**BRIEF:** Please output the section of the listing below that opens with the line containing "The width and height of the screenshot is (378, 189)." and closes with the line containing "This screenshot has width=649, height=517.", exactly and with nothing else.

**GIVEN RECORDS:**

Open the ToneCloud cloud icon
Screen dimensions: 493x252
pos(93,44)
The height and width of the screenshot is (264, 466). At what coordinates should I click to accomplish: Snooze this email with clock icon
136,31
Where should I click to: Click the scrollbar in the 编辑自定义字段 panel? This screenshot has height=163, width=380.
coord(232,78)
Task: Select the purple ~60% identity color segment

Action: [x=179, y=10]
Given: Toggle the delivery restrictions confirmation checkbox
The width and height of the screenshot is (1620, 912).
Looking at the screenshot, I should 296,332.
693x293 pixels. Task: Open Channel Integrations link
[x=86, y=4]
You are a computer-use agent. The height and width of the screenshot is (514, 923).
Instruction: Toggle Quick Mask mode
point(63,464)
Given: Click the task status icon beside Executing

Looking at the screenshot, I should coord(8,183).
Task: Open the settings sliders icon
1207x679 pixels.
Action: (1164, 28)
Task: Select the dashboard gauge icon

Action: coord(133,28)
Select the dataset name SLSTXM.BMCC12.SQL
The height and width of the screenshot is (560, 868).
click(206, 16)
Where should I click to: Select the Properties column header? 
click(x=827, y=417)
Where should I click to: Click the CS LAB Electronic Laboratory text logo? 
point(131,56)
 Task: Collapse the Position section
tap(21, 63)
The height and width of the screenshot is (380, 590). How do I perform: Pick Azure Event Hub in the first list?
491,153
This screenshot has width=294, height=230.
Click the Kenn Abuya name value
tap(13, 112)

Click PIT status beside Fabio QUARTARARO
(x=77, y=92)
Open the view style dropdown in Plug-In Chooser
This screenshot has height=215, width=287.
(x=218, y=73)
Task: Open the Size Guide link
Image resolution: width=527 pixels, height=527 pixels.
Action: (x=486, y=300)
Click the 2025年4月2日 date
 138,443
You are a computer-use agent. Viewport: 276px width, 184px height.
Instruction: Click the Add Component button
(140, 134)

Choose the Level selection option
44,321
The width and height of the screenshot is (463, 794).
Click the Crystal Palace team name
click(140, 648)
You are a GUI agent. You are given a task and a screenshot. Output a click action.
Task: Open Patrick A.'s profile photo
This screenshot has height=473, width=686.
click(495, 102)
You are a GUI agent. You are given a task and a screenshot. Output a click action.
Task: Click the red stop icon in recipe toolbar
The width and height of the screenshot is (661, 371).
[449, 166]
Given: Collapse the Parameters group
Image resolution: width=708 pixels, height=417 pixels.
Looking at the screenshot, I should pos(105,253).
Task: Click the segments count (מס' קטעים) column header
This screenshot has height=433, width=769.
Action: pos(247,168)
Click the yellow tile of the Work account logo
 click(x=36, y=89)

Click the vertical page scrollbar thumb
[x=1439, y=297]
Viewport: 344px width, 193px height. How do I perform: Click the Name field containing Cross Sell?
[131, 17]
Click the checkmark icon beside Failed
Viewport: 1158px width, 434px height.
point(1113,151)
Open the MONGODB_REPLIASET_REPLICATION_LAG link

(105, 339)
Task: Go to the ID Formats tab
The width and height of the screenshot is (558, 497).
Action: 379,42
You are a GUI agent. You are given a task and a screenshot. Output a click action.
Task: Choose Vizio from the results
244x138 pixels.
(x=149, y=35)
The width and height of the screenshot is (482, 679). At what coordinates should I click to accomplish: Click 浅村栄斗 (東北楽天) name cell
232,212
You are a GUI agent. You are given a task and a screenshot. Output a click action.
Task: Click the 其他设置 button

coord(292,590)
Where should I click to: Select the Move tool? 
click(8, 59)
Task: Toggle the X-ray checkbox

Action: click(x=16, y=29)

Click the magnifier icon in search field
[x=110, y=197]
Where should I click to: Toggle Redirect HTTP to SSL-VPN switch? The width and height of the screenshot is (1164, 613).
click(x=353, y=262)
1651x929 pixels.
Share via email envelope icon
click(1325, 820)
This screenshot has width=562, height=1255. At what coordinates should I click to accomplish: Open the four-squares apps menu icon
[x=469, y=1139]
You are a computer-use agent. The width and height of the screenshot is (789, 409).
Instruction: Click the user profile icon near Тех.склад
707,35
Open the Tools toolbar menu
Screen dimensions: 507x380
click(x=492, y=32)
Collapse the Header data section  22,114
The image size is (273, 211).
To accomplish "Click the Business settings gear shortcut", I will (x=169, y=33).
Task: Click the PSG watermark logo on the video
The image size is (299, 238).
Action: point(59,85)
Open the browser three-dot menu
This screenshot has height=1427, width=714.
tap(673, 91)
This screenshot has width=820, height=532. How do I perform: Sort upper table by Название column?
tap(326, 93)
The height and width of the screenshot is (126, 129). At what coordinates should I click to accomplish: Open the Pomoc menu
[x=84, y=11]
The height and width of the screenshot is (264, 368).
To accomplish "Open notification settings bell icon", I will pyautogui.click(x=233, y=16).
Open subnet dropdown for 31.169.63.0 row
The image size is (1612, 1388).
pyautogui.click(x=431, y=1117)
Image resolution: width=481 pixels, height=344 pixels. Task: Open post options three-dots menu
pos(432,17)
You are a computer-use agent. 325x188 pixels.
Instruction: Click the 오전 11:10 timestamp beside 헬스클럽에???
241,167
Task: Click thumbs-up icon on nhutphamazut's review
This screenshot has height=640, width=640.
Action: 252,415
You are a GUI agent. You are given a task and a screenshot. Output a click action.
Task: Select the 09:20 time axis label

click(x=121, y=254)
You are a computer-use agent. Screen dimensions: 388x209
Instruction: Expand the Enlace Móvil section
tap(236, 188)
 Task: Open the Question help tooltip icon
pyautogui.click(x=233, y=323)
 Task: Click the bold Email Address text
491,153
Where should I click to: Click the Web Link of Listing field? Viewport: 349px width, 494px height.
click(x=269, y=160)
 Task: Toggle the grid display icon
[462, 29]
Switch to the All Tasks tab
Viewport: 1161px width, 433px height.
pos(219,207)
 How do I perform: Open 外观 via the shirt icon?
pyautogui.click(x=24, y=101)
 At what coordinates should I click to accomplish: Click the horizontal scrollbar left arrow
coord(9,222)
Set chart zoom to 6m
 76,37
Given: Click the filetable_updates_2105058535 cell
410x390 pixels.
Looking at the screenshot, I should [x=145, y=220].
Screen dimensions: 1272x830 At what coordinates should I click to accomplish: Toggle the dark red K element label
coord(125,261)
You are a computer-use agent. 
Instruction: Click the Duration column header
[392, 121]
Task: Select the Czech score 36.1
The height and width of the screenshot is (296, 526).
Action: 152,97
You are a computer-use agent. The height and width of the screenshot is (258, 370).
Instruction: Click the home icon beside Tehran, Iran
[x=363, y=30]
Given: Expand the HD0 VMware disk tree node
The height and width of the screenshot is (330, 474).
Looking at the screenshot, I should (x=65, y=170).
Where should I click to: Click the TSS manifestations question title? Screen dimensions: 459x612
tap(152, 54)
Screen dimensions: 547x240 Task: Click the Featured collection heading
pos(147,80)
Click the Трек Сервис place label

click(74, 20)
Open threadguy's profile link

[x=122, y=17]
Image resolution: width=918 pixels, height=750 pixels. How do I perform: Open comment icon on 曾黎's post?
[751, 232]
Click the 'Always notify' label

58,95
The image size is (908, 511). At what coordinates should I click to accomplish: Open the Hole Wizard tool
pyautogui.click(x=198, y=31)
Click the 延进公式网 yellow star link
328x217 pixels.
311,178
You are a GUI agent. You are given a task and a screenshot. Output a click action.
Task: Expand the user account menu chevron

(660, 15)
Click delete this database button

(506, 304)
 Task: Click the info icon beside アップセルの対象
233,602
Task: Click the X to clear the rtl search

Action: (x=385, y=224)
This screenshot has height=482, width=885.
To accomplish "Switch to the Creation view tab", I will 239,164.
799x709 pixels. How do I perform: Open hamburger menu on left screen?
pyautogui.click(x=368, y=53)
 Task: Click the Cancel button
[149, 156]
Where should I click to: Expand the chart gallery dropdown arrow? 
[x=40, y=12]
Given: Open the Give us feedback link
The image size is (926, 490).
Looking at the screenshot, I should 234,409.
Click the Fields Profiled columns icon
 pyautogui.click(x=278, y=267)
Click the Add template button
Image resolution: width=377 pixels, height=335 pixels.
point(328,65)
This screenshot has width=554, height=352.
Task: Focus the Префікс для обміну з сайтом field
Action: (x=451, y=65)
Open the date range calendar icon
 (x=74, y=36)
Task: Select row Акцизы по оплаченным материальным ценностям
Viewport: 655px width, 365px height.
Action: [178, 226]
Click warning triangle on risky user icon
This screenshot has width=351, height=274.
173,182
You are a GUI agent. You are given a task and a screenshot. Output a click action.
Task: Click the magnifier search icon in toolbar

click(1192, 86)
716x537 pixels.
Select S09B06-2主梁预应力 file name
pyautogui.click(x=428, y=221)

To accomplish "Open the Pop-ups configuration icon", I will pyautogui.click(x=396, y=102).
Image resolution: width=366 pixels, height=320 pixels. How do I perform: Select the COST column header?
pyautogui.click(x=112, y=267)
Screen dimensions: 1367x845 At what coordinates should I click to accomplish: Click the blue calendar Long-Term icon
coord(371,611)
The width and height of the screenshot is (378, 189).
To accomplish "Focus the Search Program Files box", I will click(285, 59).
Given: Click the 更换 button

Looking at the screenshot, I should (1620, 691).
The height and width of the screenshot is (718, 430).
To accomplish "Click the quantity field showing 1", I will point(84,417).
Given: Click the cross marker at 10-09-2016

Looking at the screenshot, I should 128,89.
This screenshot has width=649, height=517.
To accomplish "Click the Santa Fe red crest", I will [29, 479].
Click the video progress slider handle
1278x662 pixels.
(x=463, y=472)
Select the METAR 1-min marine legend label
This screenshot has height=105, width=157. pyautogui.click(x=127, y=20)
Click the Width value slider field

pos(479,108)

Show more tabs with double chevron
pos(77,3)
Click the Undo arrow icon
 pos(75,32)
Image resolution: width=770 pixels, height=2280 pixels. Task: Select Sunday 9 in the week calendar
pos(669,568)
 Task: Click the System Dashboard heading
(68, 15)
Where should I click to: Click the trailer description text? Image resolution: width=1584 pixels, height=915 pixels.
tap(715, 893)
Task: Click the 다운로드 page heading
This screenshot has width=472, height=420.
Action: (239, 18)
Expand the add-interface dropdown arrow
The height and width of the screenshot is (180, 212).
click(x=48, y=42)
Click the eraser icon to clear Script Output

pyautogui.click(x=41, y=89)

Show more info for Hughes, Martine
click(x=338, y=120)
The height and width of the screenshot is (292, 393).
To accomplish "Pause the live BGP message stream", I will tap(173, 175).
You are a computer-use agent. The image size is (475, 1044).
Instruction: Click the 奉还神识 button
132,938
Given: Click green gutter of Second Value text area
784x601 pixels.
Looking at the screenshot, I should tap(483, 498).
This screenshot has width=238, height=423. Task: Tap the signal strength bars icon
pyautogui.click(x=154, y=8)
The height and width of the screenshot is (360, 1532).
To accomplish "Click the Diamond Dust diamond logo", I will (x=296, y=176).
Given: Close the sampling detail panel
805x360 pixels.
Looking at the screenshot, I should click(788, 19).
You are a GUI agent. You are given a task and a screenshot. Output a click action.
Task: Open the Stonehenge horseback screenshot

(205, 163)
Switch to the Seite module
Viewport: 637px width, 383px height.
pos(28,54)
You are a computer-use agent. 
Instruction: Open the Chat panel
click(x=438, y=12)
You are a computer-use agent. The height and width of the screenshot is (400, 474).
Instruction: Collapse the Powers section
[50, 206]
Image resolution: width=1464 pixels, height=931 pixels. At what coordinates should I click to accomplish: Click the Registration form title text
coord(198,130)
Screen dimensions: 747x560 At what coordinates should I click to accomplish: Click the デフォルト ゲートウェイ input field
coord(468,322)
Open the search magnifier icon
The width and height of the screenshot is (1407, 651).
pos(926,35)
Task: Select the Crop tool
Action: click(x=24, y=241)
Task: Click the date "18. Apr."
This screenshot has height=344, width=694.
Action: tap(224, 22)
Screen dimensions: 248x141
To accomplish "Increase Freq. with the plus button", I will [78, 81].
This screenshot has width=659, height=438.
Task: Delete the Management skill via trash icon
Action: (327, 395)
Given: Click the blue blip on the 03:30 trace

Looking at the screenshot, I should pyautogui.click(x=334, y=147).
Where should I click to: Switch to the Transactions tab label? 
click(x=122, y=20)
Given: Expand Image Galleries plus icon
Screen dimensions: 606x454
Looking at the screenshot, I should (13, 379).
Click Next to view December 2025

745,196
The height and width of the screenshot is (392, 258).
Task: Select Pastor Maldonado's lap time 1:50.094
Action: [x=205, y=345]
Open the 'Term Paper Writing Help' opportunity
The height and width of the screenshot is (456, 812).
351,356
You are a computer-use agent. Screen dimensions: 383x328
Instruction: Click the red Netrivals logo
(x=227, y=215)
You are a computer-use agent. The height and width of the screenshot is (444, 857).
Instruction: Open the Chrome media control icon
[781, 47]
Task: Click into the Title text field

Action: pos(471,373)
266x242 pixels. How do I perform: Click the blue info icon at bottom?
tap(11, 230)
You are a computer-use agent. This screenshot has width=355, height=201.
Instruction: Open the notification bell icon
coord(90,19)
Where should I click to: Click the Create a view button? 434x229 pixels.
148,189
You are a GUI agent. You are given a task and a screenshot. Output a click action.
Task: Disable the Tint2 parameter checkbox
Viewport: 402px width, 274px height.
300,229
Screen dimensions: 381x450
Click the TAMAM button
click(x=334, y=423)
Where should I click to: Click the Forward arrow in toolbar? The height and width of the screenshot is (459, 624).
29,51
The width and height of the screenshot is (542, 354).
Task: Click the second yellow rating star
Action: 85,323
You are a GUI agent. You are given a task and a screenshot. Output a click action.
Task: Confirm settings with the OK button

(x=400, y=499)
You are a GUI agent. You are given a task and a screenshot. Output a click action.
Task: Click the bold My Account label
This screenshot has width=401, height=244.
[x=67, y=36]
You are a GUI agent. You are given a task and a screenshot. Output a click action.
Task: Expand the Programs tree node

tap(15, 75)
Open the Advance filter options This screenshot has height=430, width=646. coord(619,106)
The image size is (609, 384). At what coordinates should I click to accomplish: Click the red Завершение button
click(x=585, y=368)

**TASK RESULT:**
The width and height of the screenshot is (378, 189).
To accomplish "Focus the Search Program Files box", I will click(285, 59).
Given: Click the 更换 button

Looking at the screenshot, I should (1620, 691).
The height and width of the screenshot is (718, 430).
To accomplish "Click the quantity field showing 1", I will point(84,417).
Given: Click the cross marker at 10-09-2016

Looking at the screenshot, I should 128,89.
This screenshot has width=649, height=517.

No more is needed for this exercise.